Bennett made the comments during a Jerusalem meeting with Italian Prime Minister Mario Draghi focused on bilateral ties as well as energy supplies to Europe amid the Russian invasion of Ukraine.

Israel and Lebanon are currently at odds over rights to the Karish gas field, which the Israeli government claims is in its UN-recognized exclusive economic zone, while Lebanon asserts that the waters are disputed.

“I look forward to the day that Lebanon decides it is ready to benefit from natural gas in its economic waters,” Bennett said.

“It’s a shame Lebanon’s leaders, rather than extracting the gas for the benefit of its people, is busy with internal and external fights,” he added.

He called on Lebanon to take the opportunity presented by the gas find for improving the country’s disastrous economic situation, telling Beirut to “start to deal with it.”

Talks over the field have been frozen since last year, after Lebanon tried to move its claim further into the zone Israel claims as its own. But Beirut requested the return of US energy envoy Amos Hochstein last week after Israel moved a natural gas rig into its Karish offshore field.

The arrival of the vessel, operated by London-based Energean, provoked anger from Lebanon, which claims the ship is in disputed waters, and the Hezbollah terror group threatened to attack it.

Hochstein met with Lebanese President Michel Aoun, Parliament Speaker Nabih Berri, caretaker Prime Minister Najib Mikati and other officials on Tuesday in an attempt to mediate the dispute. He did not speak to reporters after the meetings.

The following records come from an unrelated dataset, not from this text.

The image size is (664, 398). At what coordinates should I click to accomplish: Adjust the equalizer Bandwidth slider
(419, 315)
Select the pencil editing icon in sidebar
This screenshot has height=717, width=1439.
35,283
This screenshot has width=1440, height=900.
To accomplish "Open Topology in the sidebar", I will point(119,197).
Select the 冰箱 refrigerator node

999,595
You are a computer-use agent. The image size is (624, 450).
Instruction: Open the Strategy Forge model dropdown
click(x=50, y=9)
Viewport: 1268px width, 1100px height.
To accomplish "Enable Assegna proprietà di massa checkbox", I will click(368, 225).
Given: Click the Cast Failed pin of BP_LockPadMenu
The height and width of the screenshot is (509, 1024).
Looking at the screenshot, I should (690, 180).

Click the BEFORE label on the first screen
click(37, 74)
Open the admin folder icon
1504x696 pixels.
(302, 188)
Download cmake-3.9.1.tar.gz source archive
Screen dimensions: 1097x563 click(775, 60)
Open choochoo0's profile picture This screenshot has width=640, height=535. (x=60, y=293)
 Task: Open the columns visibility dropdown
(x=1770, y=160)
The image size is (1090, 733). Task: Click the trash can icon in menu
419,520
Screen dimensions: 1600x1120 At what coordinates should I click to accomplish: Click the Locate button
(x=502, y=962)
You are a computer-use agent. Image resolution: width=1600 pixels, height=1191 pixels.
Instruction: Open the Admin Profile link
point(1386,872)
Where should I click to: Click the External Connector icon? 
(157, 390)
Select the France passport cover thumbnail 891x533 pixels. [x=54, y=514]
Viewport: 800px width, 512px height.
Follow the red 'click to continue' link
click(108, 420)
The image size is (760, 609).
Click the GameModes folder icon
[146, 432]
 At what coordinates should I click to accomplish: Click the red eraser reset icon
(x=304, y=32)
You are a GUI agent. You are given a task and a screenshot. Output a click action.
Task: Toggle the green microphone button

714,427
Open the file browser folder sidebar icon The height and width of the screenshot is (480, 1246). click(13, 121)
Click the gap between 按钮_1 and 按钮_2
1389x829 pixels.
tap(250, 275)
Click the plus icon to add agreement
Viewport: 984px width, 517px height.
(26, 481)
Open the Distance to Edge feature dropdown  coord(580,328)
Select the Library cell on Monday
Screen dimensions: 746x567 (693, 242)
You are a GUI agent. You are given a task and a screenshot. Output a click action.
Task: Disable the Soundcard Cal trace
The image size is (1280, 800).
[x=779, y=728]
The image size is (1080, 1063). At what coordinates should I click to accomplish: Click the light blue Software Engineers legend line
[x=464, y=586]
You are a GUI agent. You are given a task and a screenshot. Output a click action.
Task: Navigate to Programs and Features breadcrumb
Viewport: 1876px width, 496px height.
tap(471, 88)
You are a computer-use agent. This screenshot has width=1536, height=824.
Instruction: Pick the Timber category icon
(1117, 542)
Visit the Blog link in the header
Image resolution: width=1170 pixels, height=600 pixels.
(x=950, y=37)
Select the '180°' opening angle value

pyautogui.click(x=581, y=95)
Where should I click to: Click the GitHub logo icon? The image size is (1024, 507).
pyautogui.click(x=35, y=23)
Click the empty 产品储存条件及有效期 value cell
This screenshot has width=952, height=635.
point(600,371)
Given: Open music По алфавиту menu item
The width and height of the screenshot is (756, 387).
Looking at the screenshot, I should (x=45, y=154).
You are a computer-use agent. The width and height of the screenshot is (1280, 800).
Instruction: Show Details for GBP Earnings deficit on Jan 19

A Lebanese official who attended the meetings told The Associated Press that they focused on the disputed area of the Mediterranean and that the additional area Lebanon had been pushing for — known in Lebanon as Line 29 — was shelved due to the area being a non-starter for Israel.

Lebanese President Michel Aoun, right, meets with US Envoy for Energy Affairs Amos Hochstein, center left, at the presidential palace, in Baabda, east of Beirut, Lebanon, June 14, 2022. (Dalati Nohra via AP)

Lebanese media reported ahead of Tuesday’s meetings that Aoun would put forward several proposals, including one which shows readiness to give Israel full control of the Karish field in return for Lebanon getting the Qana field, part of which stretches deep into the disputed area.

Aoun’s office said he gave Hochstein a response to a proposal the US envoy made in February, to forward it “to the Israeli side.” Aoun told the US envoy he hopes that Hochstein would return soon to Lebanon with Israel’s answers.

Lebanon and Israel — which have no diplomatic relations and consider each other enemy states — have been holding indirect talks brokered by the US for close to two years to resolve the decade-old maritime border dispute.

Lebanon hopes to unleash offshore oil and gas production as it grapples with the worst economic crisis in its modern history.

In their meeting, Draghi and Bennett also discussed deepening cooperation between Italy and Israel, the consequences of the ongoing war in Ukraine, the current global food crisis, and cooperation on energy, with the potential of exporting gas to Europe via Egypt.

“Europe needs energy right now and in Israel, we have natural gas in our economic waters,” Bennett said, adding that he spoke with Draghi about the steps needed to deliver gas to Europe. The EU is attempting to sever energy ties with Russia over its invasion of Ukraine and seeks alternate sources of natural gas.

The Tamar offshore natural gas platform. (Delek Drilling)

For now, the prospect of getting Israeli gas to Europe is fraught with challenges and would require major and long-term infrastructure investments.

With no pipeline linking its offshore fields to Europe, one of the options, for now, is piping natural gas to Egypt, where it could be liquified for export by ship to Europe.

Bennett lauded Israel and Italy’s shared histories after the meeting, noting that the two states are examples of “modern independence renewed in ancient lands,” and that both nations have “contributed much to the advancement of civilization.”